Hier seht ihr einen Teil des Interviews im Original.

Fraglos ist das ein Rüffel an die Adresse Comeys. Aber es ist keine Kursänderung, wie manche Medien suggerieren. Es ist die Fortsetzung einer Gratwanderung.

Josh Earnest, Sprecher des Weißen Hauses, hatte vor zwei Tagen gesagt. "Ich werde das, was sich Direktor Comey der Öffentlichkeit mitzuteilen entschieden hat, weder verteidigen noch kritisieren."

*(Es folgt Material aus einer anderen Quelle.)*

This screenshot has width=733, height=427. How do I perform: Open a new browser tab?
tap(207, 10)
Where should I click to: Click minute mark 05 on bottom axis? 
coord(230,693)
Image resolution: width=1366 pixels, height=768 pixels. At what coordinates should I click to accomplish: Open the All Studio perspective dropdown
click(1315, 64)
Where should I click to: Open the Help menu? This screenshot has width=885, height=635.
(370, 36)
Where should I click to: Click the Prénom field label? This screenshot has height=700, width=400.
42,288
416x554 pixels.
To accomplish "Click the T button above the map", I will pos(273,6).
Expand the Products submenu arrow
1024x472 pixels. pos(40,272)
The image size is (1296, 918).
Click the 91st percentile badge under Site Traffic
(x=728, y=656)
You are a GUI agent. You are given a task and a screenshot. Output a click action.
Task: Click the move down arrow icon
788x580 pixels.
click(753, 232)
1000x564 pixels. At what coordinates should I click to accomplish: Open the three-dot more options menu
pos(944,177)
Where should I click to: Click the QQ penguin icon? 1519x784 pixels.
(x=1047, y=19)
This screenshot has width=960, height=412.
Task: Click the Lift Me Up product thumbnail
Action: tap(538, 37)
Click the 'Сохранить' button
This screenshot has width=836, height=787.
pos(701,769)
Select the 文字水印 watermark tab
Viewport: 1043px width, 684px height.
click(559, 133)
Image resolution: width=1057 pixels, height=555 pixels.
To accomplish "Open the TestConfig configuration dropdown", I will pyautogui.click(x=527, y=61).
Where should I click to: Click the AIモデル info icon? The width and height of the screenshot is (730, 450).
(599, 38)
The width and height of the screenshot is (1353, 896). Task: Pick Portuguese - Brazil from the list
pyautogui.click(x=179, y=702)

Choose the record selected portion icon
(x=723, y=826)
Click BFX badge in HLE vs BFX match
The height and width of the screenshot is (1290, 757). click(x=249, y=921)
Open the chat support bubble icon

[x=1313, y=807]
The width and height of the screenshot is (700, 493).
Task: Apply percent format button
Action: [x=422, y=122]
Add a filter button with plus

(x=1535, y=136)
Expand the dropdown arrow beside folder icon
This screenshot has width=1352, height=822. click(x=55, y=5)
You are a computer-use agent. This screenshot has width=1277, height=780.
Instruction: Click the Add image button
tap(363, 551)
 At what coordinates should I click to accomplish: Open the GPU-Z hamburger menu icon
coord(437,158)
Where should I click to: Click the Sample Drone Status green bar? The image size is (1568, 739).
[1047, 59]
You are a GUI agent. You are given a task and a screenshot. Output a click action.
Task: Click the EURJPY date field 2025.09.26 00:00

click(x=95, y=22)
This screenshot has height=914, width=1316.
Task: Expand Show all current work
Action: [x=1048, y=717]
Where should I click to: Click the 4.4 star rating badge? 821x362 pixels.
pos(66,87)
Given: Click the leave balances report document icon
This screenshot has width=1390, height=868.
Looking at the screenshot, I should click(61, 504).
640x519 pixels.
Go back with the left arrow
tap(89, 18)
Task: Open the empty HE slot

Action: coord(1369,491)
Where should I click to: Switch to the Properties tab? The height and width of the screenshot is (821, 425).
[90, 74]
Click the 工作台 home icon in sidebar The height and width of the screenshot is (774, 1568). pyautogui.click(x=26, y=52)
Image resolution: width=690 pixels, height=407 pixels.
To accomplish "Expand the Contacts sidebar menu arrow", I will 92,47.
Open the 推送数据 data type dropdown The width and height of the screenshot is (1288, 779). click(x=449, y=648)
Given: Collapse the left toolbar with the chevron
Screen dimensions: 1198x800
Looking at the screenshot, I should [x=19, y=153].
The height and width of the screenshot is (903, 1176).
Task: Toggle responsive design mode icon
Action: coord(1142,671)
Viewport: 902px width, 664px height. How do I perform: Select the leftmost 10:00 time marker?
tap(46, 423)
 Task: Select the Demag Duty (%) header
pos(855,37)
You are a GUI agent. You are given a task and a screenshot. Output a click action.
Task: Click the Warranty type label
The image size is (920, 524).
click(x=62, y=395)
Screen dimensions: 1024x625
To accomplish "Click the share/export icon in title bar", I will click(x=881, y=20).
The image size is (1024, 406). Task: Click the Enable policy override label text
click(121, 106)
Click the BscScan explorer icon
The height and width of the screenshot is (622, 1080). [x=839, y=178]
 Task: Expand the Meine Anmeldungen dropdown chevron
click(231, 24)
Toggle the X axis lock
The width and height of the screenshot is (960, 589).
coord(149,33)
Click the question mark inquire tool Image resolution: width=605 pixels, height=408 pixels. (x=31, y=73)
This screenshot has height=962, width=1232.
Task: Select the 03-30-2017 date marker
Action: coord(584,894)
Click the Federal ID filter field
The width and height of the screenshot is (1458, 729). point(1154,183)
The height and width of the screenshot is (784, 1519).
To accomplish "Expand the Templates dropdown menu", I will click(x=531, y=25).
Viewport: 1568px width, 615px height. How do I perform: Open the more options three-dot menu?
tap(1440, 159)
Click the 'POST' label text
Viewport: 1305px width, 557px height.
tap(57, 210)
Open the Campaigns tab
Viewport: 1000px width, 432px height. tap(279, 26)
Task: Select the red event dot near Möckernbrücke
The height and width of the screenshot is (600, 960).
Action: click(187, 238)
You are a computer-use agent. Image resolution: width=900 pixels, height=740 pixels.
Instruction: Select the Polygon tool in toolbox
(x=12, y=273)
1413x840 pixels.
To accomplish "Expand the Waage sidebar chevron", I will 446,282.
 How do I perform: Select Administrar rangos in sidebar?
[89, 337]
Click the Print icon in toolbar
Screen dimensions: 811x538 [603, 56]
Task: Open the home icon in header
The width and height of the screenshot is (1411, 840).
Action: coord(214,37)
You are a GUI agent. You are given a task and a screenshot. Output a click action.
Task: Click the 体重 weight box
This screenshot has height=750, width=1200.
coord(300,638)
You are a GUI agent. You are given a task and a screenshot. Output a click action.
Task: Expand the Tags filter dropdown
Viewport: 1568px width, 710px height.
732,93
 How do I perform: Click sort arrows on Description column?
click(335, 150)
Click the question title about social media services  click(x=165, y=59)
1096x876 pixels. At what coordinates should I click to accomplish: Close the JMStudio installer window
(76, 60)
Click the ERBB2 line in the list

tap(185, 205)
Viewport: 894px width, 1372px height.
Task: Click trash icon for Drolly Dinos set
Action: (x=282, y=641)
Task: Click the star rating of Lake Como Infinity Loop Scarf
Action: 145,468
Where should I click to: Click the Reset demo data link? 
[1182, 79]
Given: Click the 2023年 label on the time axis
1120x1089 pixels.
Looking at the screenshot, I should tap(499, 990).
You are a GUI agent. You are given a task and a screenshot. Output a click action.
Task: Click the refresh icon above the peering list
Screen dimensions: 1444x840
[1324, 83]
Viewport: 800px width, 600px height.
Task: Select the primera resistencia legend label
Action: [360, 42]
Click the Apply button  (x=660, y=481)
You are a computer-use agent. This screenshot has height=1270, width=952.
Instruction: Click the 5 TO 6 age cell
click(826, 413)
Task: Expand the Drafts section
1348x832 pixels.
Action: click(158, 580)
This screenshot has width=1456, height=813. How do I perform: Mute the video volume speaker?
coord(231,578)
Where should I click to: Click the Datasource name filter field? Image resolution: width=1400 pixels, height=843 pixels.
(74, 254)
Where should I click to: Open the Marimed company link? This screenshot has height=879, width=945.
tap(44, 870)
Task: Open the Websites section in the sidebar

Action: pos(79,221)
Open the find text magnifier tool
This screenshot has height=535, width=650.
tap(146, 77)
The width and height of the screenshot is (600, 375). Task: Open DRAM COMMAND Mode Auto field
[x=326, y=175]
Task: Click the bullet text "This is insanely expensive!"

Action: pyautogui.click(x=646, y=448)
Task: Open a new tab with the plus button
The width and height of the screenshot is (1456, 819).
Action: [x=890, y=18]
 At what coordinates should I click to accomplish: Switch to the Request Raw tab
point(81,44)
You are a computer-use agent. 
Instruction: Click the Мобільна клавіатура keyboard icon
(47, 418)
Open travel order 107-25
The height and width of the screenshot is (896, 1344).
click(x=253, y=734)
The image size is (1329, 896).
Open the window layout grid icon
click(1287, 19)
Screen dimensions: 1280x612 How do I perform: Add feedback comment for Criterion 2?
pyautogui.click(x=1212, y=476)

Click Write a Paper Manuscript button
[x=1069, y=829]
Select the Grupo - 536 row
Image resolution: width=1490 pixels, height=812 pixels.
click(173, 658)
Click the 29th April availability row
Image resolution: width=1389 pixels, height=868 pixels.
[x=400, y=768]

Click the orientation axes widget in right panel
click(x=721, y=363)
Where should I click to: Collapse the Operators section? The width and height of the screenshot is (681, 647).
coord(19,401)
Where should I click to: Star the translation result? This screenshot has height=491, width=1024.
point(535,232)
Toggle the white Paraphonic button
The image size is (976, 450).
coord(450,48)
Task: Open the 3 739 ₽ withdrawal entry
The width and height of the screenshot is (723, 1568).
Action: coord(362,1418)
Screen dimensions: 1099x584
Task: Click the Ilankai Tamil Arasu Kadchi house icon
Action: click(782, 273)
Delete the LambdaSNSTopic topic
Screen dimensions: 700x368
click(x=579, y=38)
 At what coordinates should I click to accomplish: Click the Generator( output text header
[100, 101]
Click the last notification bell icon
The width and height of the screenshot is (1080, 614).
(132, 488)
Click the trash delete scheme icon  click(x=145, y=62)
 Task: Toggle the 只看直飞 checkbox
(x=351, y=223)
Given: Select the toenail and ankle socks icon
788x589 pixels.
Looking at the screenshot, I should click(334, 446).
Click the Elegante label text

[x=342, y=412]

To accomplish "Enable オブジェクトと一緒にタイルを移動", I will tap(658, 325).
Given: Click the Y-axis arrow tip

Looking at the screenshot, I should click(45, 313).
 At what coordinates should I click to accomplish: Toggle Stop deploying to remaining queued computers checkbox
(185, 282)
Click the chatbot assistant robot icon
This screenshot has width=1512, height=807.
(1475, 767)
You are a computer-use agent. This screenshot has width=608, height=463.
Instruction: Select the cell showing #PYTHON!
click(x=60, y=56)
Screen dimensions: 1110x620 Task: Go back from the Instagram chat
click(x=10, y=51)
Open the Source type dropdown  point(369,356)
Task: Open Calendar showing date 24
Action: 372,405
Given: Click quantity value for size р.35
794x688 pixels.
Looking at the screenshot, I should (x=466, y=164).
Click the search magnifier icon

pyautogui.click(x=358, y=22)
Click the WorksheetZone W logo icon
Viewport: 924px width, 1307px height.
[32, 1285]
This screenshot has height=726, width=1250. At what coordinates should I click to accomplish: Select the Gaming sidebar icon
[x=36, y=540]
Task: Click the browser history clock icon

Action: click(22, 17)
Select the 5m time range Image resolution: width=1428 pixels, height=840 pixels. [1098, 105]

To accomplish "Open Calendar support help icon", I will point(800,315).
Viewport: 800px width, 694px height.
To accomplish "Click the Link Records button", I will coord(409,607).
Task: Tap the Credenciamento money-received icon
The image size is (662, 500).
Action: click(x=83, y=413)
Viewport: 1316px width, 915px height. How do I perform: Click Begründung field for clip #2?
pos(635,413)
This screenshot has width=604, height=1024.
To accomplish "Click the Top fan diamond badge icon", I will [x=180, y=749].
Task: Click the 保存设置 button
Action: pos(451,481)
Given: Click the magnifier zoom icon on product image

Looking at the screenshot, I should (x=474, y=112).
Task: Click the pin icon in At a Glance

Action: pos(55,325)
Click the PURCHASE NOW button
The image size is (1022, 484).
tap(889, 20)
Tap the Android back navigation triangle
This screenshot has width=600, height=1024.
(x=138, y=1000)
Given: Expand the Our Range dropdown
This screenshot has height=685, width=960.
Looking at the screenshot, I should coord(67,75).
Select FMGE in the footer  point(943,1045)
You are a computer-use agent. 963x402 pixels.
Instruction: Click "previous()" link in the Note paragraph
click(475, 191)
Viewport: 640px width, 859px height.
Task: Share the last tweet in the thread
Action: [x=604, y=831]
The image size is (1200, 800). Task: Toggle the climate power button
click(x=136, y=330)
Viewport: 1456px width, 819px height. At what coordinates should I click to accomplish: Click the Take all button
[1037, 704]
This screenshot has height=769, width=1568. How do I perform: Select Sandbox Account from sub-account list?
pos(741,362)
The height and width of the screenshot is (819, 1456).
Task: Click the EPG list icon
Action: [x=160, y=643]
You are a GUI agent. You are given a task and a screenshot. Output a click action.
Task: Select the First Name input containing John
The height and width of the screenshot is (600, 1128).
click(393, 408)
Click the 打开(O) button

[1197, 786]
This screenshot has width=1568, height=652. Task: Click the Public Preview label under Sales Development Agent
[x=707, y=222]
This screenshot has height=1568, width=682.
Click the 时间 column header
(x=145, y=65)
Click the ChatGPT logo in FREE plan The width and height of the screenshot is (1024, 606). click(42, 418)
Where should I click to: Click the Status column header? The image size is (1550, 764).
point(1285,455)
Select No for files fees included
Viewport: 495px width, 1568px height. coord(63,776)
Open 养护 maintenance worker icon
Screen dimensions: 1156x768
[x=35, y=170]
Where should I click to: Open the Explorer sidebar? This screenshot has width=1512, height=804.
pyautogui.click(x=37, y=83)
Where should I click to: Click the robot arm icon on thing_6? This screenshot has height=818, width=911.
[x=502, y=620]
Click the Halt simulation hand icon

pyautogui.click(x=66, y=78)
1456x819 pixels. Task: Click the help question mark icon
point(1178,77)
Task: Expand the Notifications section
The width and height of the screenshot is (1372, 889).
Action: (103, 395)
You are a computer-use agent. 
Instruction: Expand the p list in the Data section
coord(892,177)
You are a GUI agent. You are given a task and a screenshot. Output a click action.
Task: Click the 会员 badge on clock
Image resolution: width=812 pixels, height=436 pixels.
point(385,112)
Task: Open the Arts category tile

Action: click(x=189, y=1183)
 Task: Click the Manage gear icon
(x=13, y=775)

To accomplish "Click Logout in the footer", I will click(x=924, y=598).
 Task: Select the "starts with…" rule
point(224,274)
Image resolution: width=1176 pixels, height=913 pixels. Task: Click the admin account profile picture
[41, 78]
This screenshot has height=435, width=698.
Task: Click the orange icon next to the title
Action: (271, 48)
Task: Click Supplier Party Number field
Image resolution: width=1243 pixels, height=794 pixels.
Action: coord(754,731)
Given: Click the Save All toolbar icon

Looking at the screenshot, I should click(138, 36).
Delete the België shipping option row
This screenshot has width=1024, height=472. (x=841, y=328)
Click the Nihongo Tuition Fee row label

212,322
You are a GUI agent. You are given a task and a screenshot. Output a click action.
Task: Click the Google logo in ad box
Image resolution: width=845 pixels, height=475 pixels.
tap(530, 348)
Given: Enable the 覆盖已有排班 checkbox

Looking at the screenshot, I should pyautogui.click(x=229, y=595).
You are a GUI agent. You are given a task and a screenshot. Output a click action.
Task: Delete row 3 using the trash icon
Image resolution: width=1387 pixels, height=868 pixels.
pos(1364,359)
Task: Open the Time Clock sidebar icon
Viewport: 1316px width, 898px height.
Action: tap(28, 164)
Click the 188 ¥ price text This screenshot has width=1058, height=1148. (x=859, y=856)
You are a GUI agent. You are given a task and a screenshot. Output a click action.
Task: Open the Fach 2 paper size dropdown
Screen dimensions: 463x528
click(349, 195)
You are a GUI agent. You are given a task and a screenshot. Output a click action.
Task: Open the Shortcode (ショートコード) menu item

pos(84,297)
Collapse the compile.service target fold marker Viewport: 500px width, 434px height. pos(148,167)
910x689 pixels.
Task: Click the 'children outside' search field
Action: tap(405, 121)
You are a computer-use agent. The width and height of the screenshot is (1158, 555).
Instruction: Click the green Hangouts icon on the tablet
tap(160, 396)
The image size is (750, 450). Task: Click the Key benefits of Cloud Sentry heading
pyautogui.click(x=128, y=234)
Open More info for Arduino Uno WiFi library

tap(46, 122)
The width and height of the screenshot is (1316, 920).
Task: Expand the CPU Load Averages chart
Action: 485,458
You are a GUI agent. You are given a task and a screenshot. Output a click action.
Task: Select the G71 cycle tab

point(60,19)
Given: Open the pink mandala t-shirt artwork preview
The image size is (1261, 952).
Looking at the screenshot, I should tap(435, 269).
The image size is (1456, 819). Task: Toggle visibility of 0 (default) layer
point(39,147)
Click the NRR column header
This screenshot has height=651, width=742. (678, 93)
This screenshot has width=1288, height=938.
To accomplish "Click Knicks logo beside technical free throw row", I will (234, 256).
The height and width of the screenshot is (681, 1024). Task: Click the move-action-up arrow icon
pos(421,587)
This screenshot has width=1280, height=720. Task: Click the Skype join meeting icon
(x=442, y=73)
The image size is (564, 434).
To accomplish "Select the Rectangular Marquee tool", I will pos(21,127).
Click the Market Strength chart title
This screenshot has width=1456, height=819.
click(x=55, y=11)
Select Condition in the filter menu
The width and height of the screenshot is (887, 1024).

Obama halte Comey für einen integeren Mann, der bestimmt den Wahlkampf nicht absichtlich beeinflusse. Dennoch halte Obama die Regel, dass das Justizministerium – dem das FBI untersteht – laufende Ermittlungen nicht öffentlich kommentiere, für eine gute Sache.

Der Schaden ist schon groß genug

Warum hält sich Obama also so zurück?

Darüber kann man nur spekulieren. Möglich, dass er Comey, den er selbst ernannt hat, wirklich vertraut, sein Dilemma versteht - ihm würde jede Entscheidung irgendwann vorgeworfen - und deshalb die Sache hinter den Kulissen regelt.

Möglich, dass er Clintons Gegnern nicht noch mehr Munition in die Hand geben will, indem er sich dem Verdacht aussetzt, die Ermittlungen zu beeinflussen. Der Schaden, den die Demokraten bereits erlitten haben, ist jedenfalls schon groß genug.